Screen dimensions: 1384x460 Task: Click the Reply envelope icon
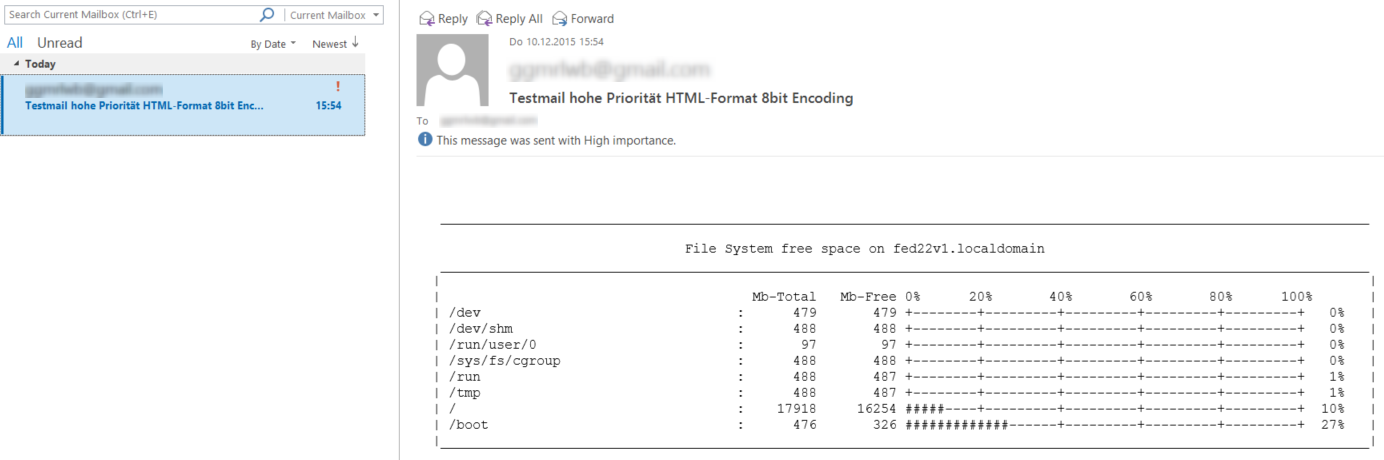pyautogui.click(x=427, y=19)
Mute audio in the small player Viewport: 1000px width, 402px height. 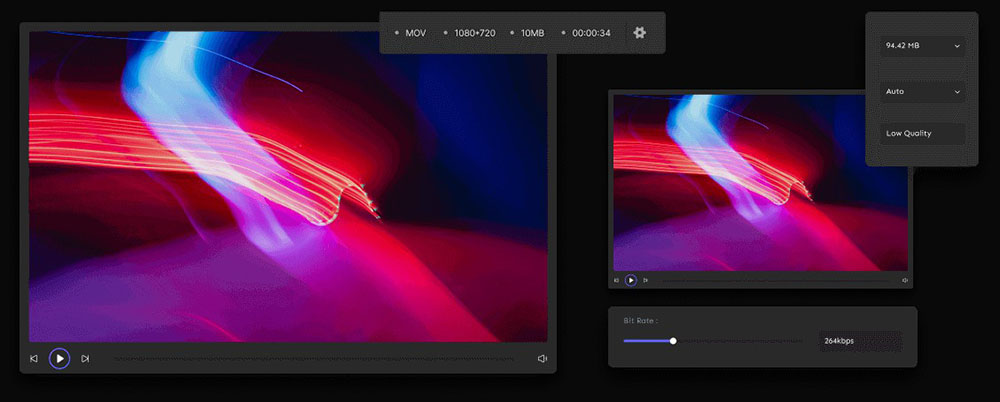(904, 280)
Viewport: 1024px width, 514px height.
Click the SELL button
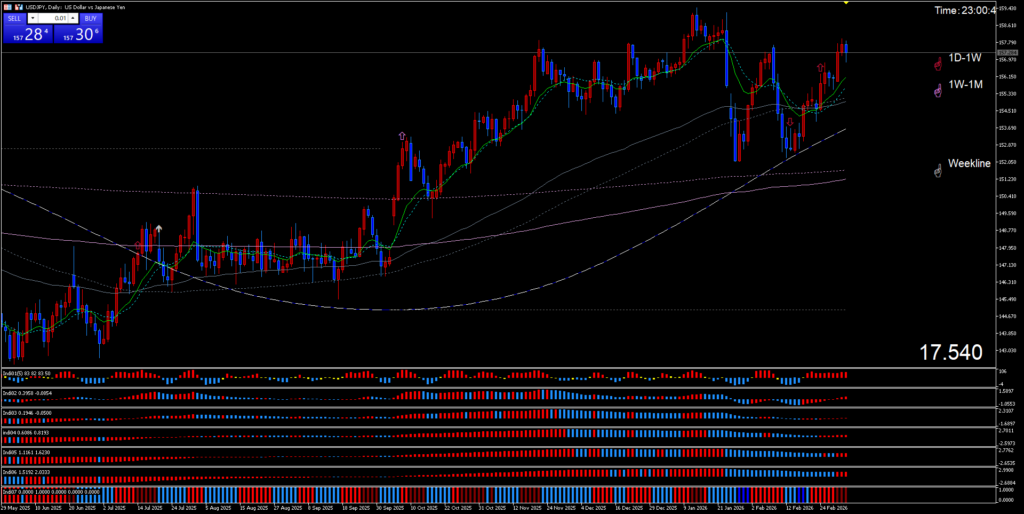[x=15, y=18]
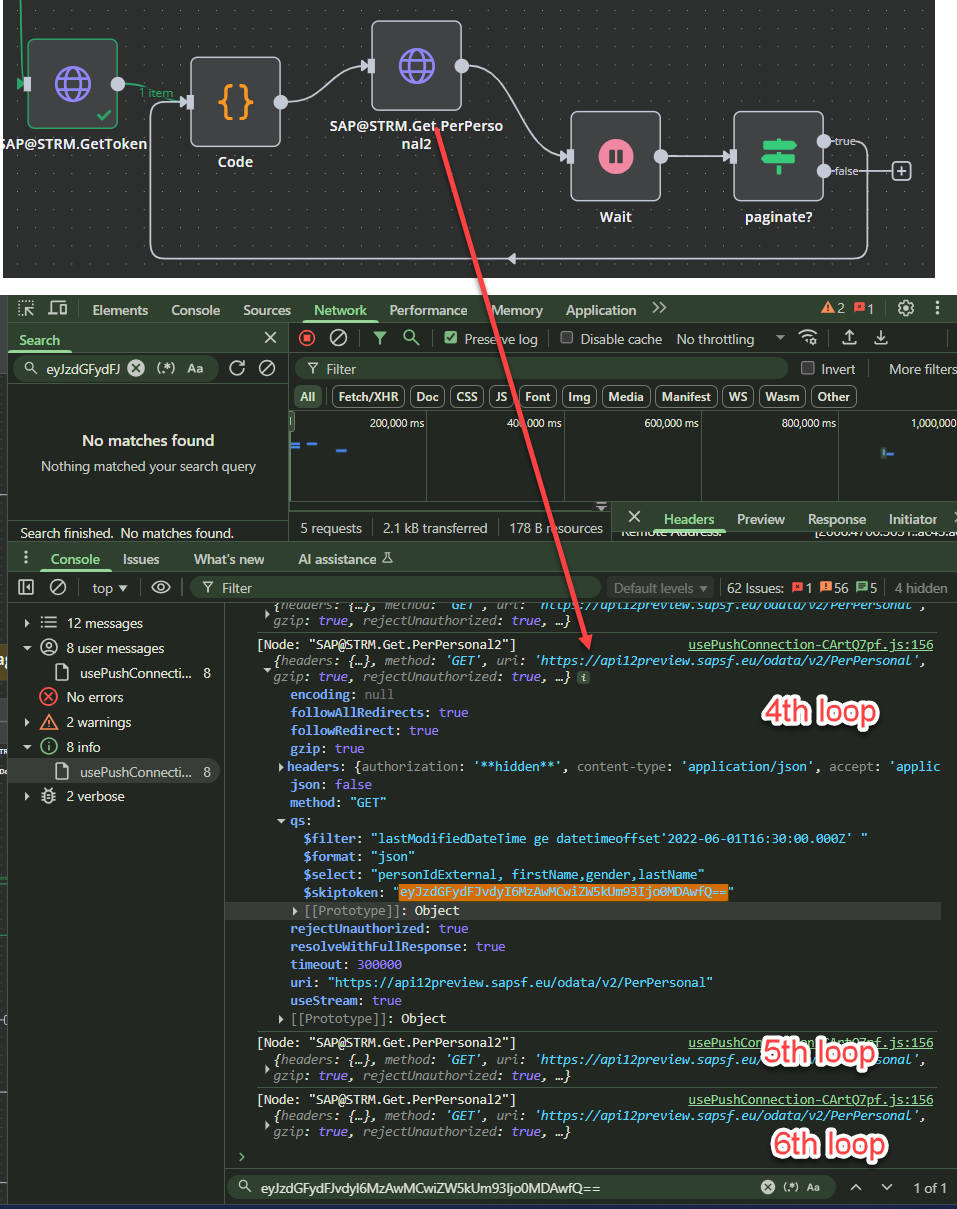Open the DevTools settings gear
Viewport: 957px width, 1209px height.
tap(905, 309)
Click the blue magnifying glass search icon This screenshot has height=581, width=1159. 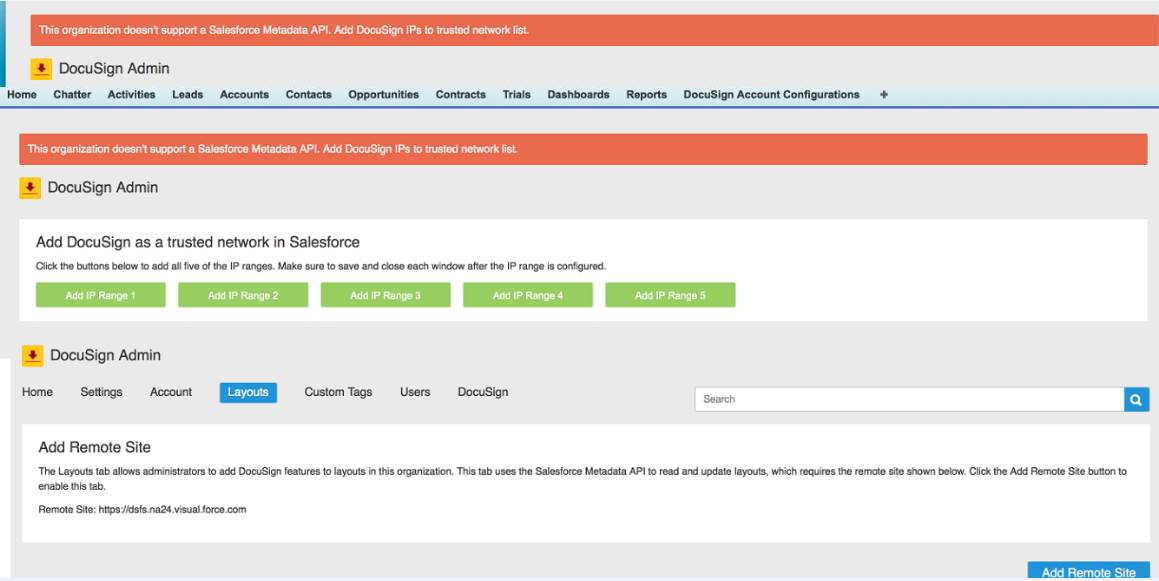click(x=1136, y=399)
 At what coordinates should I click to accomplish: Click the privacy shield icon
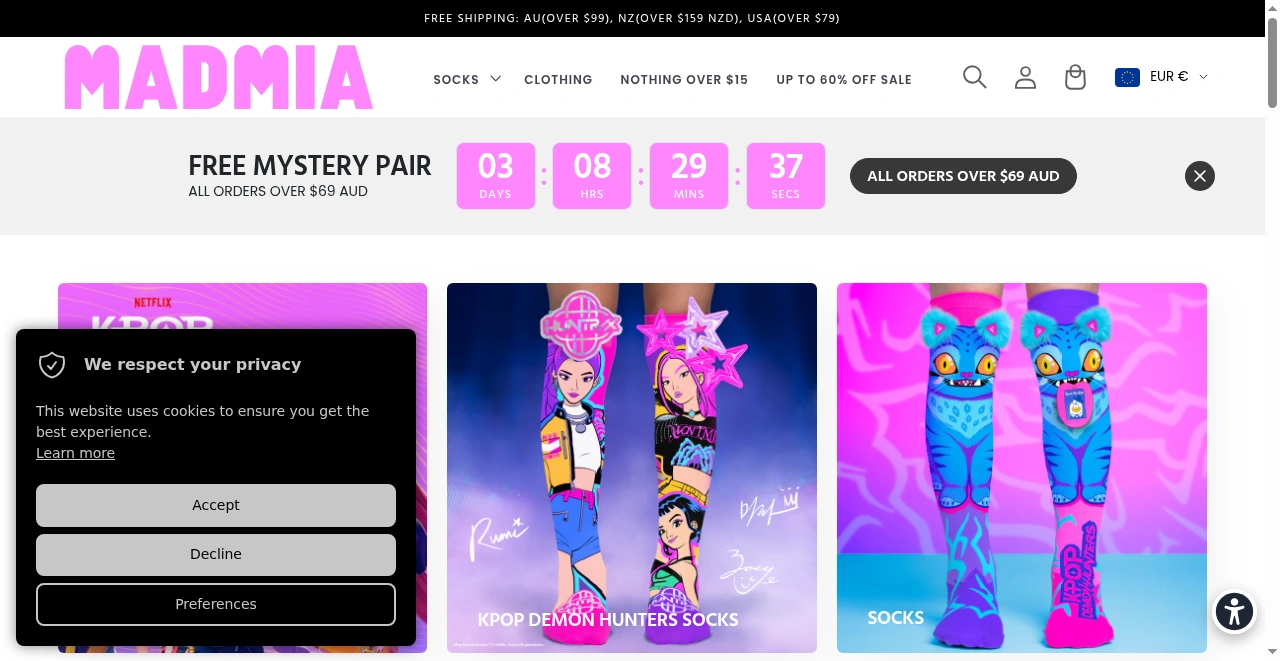[x=52, y=365]
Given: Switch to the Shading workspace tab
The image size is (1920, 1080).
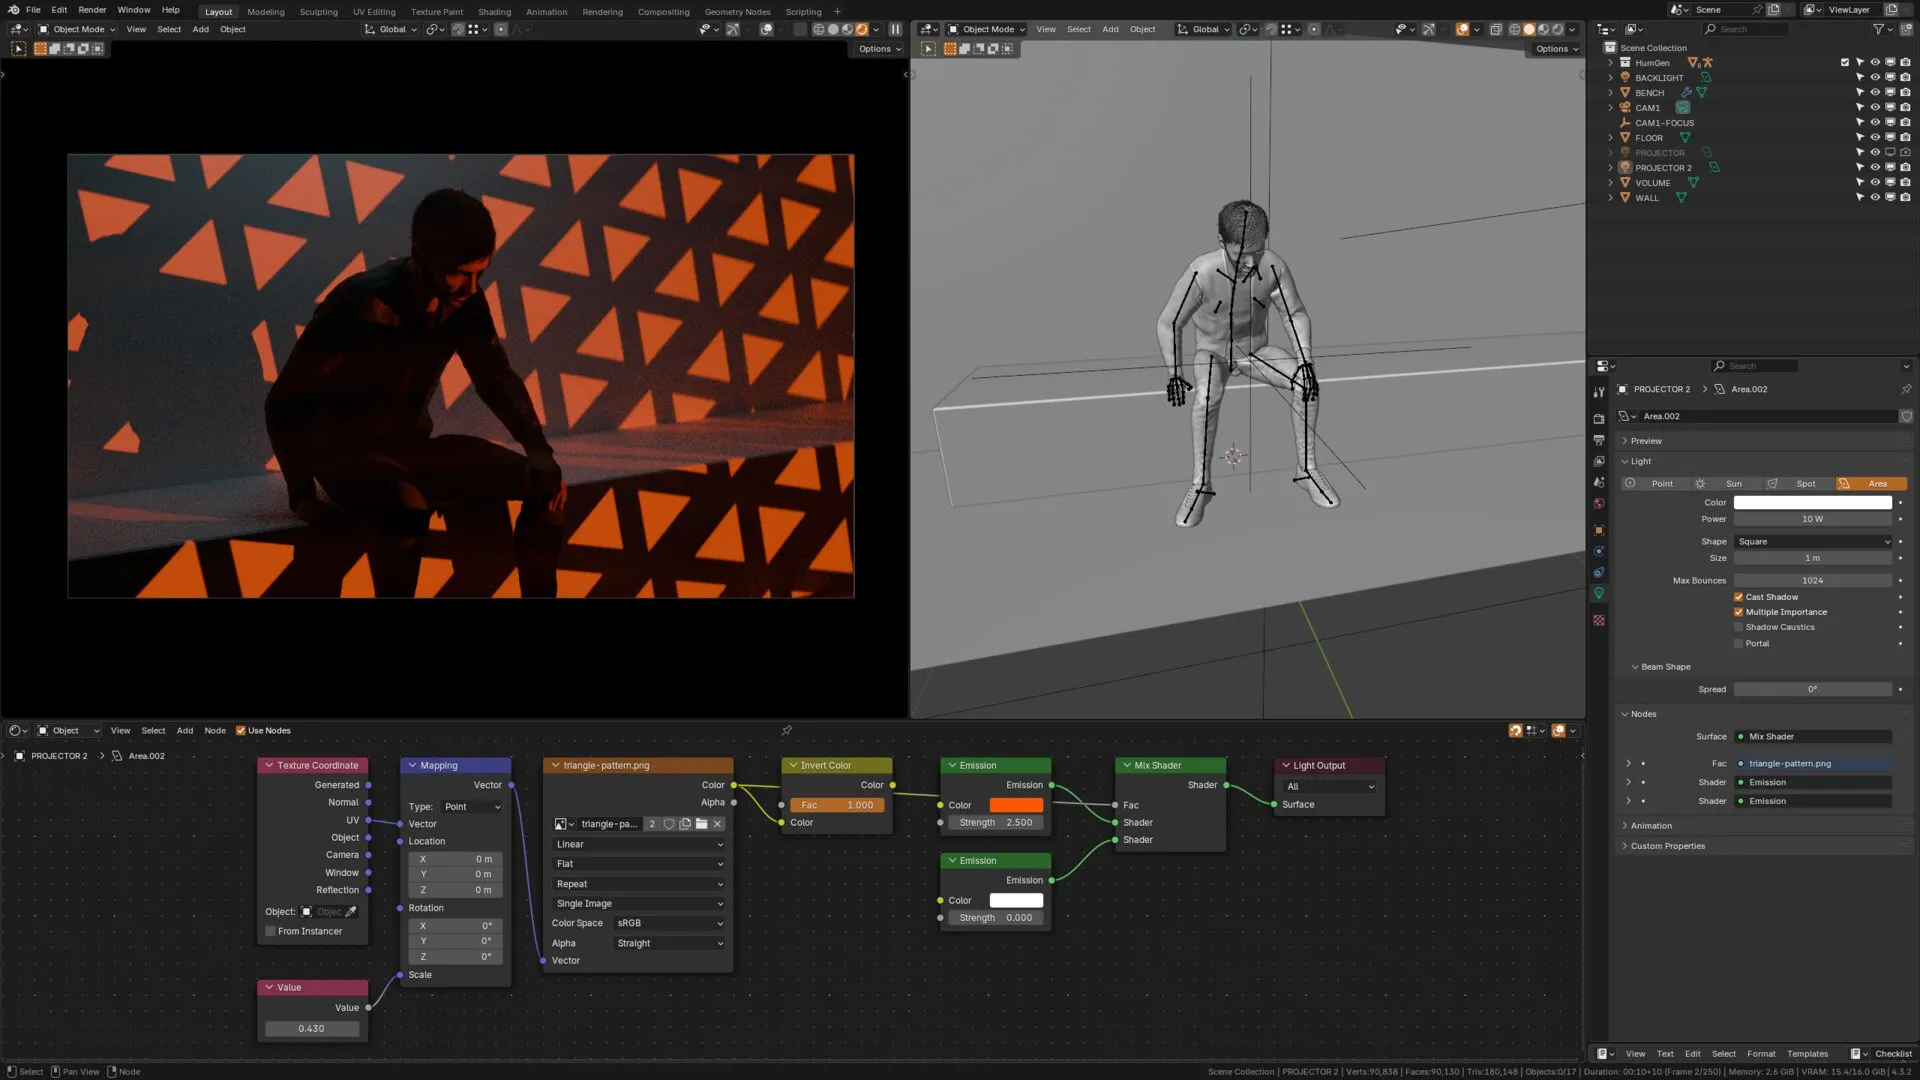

--

Exclude every picture, then return precisely the lines that run from the line containing "At what coordinates" through the end of the entries above.

 At what coordinates should I click to accomplish: Click the privacy shield icon
[x=52, y=365]
Given: Switch to the Shading workspace tab
The image size is (1920, 1080).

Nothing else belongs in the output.